Last month Governor Newson issued proclamation declaring October 14, 2019, as “Indigenous Peoples’ Day” in the State of California. In this proclamation he acknowledged that native people were stewards of land before the conquest of California. 

We thank the governor for the proclamation, however last month on California Native American Day the governor also vetoed legislation (SB 1) that could have helped the state protect our salmon from Trump’s environmental rollbacks. This is unacceptable.

We need more than lip serve from the governor. We need action. We need the Governor to protect California's Tribes, Cities and Fishermen.

We need California to Fight the Trump Water Plan and the proposed permanent contract for the Westlands Water District. 

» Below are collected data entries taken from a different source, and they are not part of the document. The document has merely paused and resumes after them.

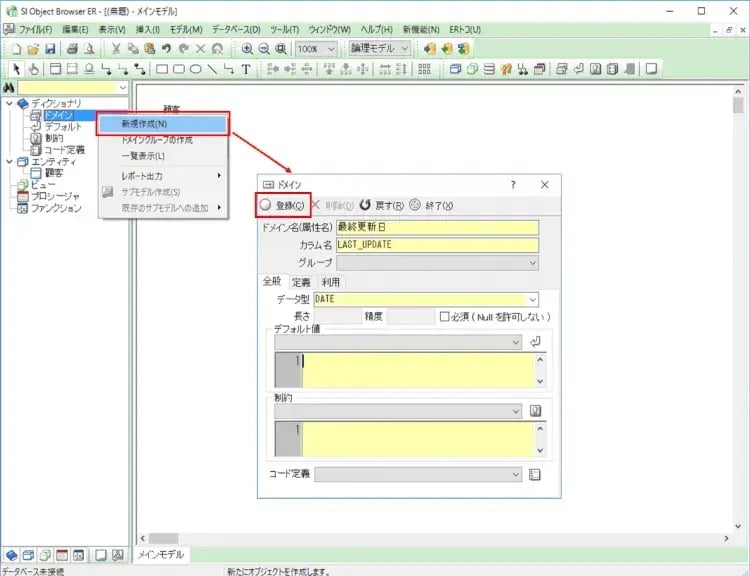Click the binoculars search icon in the left panel
This screenshot has width=750, height=576.
11,89
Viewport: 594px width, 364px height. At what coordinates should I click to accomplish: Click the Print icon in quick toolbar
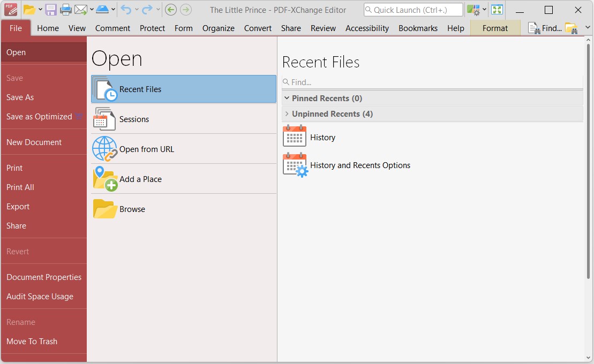click(x=66, y=10)
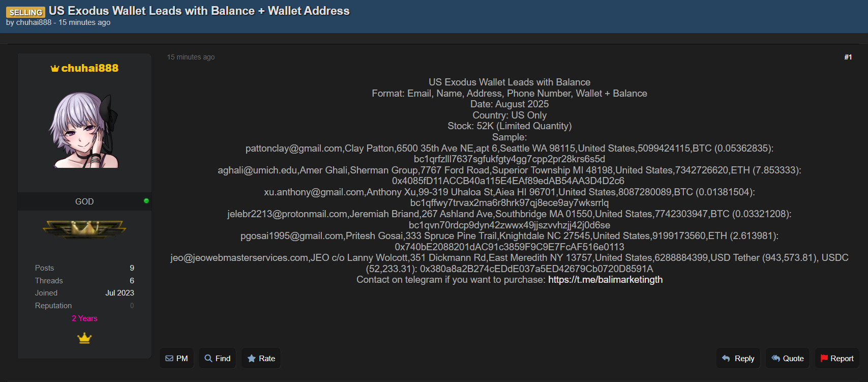
Task: Click the magnifier Find button
Action: click(x=218, y=358)
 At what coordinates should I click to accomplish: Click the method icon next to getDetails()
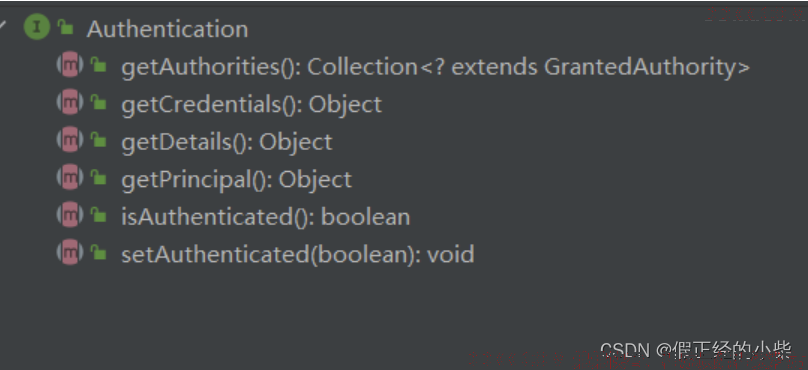click(x=70, y=140)
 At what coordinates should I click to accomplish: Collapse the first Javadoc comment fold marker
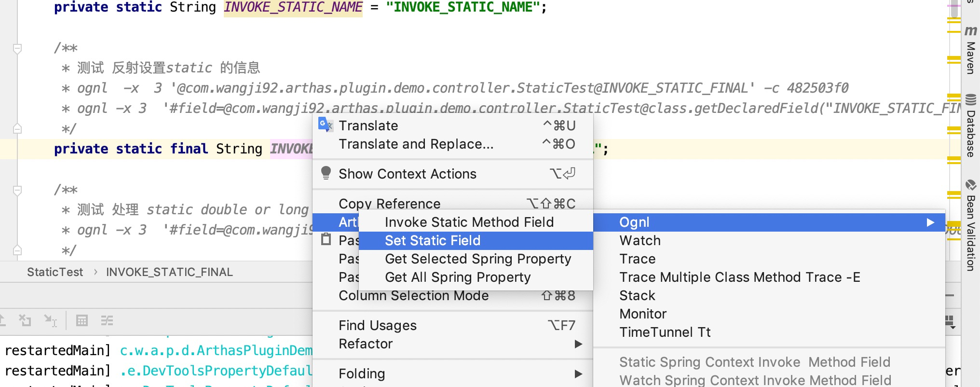pos(17,48)
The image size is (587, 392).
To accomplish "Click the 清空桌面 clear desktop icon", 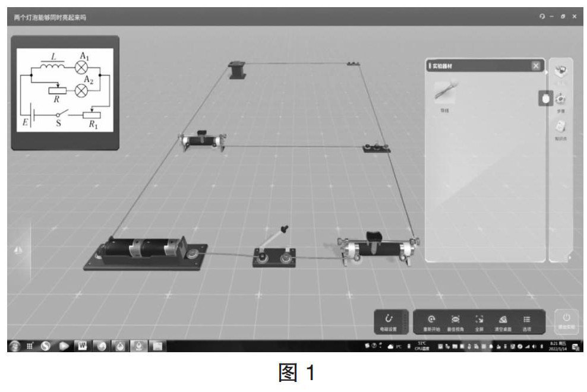I will pos(503,321).
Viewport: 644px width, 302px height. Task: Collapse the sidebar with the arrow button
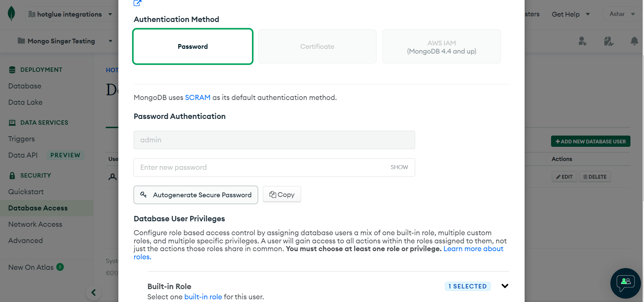coord(94,292)
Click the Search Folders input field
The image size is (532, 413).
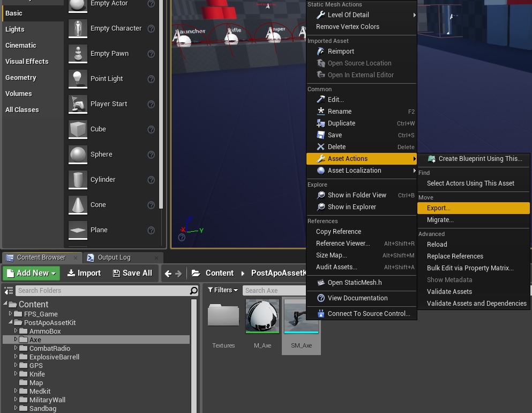coord(102,291)
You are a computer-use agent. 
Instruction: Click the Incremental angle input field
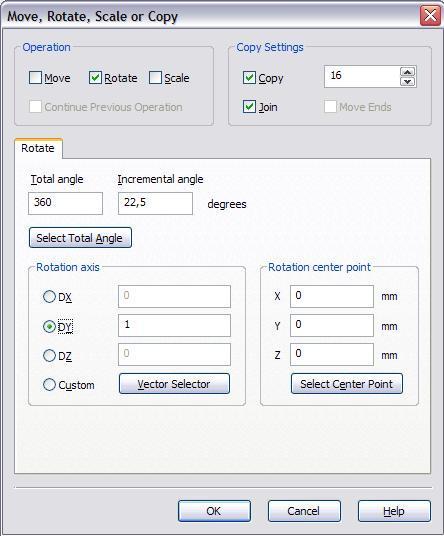155,203
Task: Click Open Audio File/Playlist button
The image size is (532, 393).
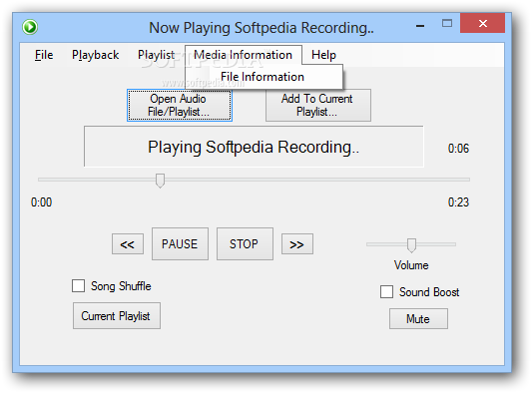Action: [180, 105]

Last month, the Trump administration released the new Biological Opinion for Long Term Operations for the Central Valley Water Project. This fisheries review replaces an earlier one that concluded Trump’s Water Plan to maximize water deliveries for Central Valley agriculture jeopardizes every ESA listed fish species in the Delta and San Joaquin and Sacramento River systems. In a true Orwellian fashion the new review claims fish do not need water. 

Now the head of Interior David Bernhardt has offered a sweetheart permanent water contract to ex-clients Westlands Water District. This contract would sacrifice salmon, cities water supply and Tribal Water Rights so Westlands could continue to grow almonds in selenium impaired poisoned lands in the desert. 

For California’s Tribes water and salmon are life. For California's Fishermen and coastal towns salmon are their livelihood. For most of the state these threatened rivers feed their drinking water supply. 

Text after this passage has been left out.